On March 13, PNG announced it had acquired 3D at Depth, which it described as a “a leading American subsea technology and services company”, for (US) $17.0-million.
“The acquisition of 3D at Depth builds upon Kraken’s expertise in subsea optical systems, developed through our SeaVision product line, and significantly expands our subsea service offering by adding high-value, high-margin solutions that feature differentiated capabilities,” CEO Greg Reid said. “With 3D at Depth, we are acquiring an industry leader with an established customer base, strong gross margins and gain an expanded presence in the United States, with new offices in Texas and Colorado. This acquisition immediately strengthens our presence in the U.S. Gulf region, complementing our historically strong book of subsea services work in northern Europe. This also provides Kraken with a strategic entry point into the U.S. market. Following completion of the acquisition, Kraken will be able to offer a more comprehensive suite of world-class subsea acoustic and optical imaging technologies and services, reinforcing our SAS, SeaVision and SeaPower capabilities. Additionally, establishing our first U.S.-based facilities enhances our ability to scale manufacturing operations in the U.S. as demand continues to grow.”

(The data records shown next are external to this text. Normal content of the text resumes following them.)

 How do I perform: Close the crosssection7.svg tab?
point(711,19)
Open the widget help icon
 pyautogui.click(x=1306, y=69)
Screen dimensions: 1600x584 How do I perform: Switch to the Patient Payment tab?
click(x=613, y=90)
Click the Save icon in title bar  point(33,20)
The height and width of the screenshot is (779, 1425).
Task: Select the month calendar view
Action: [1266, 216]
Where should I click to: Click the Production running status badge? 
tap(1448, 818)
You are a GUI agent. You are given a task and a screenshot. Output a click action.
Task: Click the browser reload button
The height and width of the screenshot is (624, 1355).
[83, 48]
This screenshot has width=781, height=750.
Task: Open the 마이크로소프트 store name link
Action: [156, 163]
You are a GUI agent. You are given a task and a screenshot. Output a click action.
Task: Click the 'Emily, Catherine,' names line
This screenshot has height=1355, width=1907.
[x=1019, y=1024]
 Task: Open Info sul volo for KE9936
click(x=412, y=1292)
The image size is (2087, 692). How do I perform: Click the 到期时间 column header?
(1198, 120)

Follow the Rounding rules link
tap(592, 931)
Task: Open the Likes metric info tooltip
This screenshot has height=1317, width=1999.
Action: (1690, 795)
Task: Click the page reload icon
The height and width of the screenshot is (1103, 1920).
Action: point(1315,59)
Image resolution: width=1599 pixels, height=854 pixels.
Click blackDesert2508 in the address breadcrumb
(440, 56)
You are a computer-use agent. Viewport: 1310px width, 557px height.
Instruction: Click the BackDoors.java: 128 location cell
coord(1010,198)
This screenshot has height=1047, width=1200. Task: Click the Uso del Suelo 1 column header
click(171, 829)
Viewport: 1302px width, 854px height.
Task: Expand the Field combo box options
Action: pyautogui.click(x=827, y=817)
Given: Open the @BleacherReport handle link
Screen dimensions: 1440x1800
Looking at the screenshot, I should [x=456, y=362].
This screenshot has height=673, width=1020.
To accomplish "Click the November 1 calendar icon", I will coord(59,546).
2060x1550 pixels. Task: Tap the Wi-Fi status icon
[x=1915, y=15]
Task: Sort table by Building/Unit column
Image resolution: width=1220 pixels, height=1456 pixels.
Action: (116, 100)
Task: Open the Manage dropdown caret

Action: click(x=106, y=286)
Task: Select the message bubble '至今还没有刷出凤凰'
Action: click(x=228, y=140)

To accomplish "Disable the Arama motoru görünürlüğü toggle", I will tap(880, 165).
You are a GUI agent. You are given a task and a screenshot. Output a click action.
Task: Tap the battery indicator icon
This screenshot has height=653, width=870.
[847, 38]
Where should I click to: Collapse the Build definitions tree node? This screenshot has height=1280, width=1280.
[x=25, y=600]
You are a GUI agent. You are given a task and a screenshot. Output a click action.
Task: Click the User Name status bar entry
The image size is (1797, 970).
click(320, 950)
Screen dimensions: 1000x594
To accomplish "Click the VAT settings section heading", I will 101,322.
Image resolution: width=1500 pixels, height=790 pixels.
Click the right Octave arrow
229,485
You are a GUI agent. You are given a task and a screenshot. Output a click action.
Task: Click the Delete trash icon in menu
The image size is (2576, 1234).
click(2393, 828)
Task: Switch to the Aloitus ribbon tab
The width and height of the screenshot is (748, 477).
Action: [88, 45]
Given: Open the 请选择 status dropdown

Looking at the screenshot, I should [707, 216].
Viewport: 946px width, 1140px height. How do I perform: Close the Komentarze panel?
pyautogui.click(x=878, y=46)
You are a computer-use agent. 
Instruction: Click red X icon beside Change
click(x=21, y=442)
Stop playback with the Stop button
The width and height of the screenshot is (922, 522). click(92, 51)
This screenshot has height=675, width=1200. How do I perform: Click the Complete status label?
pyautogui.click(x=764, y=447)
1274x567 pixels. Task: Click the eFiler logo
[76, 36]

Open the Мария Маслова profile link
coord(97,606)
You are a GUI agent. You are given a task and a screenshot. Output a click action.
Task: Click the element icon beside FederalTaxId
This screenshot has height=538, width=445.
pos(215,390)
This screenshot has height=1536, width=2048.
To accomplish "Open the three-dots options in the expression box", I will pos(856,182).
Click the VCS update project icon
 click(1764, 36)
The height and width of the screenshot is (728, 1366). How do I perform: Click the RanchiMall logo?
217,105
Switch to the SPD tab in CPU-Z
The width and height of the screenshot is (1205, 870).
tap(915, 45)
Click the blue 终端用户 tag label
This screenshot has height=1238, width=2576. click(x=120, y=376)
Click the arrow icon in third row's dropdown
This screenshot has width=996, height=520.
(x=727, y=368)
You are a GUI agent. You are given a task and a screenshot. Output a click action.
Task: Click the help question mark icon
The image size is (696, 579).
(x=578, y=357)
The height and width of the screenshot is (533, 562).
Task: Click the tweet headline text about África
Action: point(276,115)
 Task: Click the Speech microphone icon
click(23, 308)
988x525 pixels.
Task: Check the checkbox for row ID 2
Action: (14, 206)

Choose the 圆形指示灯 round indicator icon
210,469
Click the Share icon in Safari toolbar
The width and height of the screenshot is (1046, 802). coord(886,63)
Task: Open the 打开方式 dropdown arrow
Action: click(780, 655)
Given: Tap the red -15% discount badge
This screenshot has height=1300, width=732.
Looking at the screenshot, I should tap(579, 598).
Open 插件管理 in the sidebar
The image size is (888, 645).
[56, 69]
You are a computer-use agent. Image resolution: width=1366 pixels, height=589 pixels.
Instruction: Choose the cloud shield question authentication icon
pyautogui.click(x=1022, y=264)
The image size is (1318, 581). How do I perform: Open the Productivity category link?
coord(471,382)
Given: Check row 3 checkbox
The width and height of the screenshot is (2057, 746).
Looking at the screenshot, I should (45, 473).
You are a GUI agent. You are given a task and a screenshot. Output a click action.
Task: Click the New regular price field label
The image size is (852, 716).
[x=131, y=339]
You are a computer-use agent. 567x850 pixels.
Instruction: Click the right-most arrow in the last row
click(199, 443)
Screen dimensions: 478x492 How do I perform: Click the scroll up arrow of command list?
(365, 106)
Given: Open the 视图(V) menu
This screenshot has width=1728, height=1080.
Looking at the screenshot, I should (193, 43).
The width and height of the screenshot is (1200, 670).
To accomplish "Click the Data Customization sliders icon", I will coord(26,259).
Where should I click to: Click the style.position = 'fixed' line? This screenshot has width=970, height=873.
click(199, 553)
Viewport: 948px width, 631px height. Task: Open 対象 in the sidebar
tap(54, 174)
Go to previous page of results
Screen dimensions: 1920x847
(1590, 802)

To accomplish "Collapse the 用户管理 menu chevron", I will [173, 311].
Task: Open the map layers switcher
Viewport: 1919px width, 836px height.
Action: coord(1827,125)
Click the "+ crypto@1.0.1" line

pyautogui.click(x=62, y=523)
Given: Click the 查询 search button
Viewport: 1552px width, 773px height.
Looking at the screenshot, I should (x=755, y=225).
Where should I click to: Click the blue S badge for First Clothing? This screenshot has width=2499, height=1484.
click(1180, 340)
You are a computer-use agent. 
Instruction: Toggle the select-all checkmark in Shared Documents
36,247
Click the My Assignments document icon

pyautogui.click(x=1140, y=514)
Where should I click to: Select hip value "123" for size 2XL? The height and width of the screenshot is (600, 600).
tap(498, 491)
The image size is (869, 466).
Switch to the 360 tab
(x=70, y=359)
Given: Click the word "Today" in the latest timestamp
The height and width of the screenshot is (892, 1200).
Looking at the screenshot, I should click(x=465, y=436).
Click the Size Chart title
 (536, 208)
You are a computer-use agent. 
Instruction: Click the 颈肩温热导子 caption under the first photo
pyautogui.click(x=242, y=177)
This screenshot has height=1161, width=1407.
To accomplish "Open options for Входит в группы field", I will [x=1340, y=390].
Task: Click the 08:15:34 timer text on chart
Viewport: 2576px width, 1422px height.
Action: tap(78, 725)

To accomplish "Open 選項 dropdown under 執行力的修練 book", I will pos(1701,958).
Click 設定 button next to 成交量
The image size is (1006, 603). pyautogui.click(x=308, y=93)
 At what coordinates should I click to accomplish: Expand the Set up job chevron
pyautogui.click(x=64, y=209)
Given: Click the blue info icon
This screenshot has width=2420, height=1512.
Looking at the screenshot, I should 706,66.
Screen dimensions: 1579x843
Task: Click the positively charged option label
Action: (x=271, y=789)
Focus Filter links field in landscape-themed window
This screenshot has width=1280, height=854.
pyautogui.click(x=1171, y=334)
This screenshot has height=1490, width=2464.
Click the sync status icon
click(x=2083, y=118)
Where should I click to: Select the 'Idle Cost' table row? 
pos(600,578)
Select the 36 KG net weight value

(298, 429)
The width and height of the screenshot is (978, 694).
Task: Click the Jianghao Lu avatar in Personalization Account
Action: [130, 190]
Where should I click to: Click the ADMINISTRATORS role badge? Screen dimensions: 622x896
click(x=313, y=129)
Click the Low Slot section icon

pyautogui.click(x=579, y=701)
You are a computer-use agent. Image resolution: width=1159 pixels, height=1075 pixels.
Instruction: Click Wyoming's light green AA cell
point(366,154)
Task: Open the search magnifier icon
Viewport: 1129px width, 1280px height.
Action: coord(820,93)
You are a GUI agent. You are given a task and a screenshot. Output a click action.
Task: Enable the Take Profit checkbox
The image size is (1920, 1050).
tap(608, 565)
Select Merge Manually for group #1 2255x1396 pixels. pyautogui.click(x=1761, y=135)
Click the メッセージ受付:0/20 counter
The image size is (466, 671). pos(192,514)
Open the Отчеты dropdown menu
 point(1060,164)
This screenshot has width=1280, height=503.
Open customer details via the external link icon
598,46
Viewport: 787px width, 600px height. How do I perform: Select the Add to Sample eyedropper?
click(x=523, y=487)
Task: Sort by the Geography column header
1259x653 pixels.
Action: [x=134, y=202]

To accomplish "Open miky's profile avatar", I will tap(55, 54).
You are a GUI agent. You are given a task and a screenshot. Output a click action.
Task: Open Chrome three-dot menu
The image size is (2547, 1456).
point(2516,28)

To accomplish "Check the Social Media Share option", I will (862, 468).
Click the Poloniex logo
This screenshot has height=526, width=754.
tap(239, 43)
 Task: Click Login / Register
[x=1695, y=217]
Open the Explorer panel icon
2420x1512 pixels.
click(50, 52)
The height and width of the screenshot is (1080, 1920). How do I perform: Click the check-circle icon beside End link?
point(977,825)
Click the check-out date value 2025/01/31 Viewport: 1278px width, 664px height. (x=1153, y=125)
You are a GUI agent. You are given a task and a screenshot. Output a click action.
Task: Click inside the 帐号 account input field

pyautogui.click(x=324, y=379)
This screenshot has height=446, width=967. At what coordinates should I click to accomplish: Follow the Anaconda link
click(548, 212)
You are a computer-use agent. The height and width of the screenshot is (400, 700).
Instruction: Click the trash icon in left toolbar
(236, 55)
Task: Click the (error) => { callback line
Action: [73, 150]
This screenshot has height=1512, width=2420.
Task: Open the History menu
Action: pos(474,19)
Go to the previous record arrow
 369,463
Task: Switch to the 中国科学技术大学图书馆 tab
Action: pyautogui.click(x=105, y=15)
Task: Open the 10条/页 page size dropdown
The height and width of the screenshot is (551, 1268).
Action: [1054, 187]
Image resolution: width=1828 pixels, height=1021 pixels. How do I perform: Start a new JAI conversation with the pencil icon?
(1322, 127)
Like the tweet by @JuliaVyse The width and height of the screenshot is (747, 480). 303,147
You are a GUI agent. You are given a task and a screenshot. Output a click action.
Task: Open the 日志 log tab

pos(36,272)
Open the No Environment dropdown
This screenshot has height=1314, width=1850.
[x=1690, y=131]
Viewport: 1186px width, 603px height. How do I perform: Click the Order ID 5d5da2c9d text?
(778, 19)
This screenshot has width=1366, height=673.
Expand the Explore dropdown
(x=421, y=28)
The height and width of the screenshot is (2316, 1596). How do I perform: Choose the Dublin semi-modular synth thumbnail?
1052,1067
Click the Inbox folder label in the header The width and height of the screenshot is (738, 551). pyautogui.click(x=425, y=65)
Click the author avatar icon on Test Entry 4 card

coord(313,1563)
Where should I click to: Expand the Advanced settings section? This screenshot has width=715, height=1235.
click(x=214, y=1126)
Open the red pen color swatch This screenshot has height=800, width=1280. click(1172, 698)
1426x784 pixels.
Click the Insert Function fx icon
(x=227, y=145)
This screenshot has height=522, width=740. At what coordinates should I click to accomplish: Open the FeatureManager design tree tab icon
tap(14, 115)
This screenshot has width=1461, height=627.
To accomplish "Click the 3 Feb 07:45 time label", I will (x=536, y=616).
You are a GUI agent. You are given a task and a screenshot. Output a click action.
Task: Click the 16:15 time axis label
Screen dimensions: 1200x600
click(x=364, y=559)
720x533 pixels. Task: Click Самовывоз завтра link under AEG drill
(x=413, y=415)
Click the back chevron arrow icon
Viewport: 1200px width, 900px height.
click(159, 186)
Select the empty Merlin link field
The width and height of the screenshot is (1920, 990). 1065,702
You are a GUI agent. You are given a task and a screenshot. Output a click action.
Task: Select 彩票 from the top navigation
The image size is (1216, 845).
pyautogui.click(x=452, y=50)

Leung says this should work right out of the gate.
“We expect there to be good operational synergies between 3D at Depth and Kraken’s existing (~20M+ revenues per year) services business, which is comprised primarily of its acquired PanGeo Subsea business (high-resolution 3D acoustic imaging solutions for the sub-seabed),” he wrote. “This acquisition also establishes Kraken’s first US-based facilities, which enhances its ability to scale manufacturing operations in the US as demand continues to grow (also helping to mitigate potential tariff concerns).”
In a research update to clients March 24, Leung maintained his “Buy” rating and price target of $3.25 on PNG, implying a return of 25% at the time of publication.
Leung thinks the company will post Adjusted EBITDA of $26.9-million on revenue of $115=6.1-million in fiscal 2025. He expects those numbers will improve to Adjusted EBITDA of $33.4-million on revenue of $129.4-million in fiscal 2026.
“We are maintaining our estimates pending the release of Q4 2024 results (expected mid-April). However, we do view this transaction as being a net positive for Kraken. We maintain our Buy rating and $3.25 target, which is based on 25x CY26e EV/EBITDA,” the analyst added.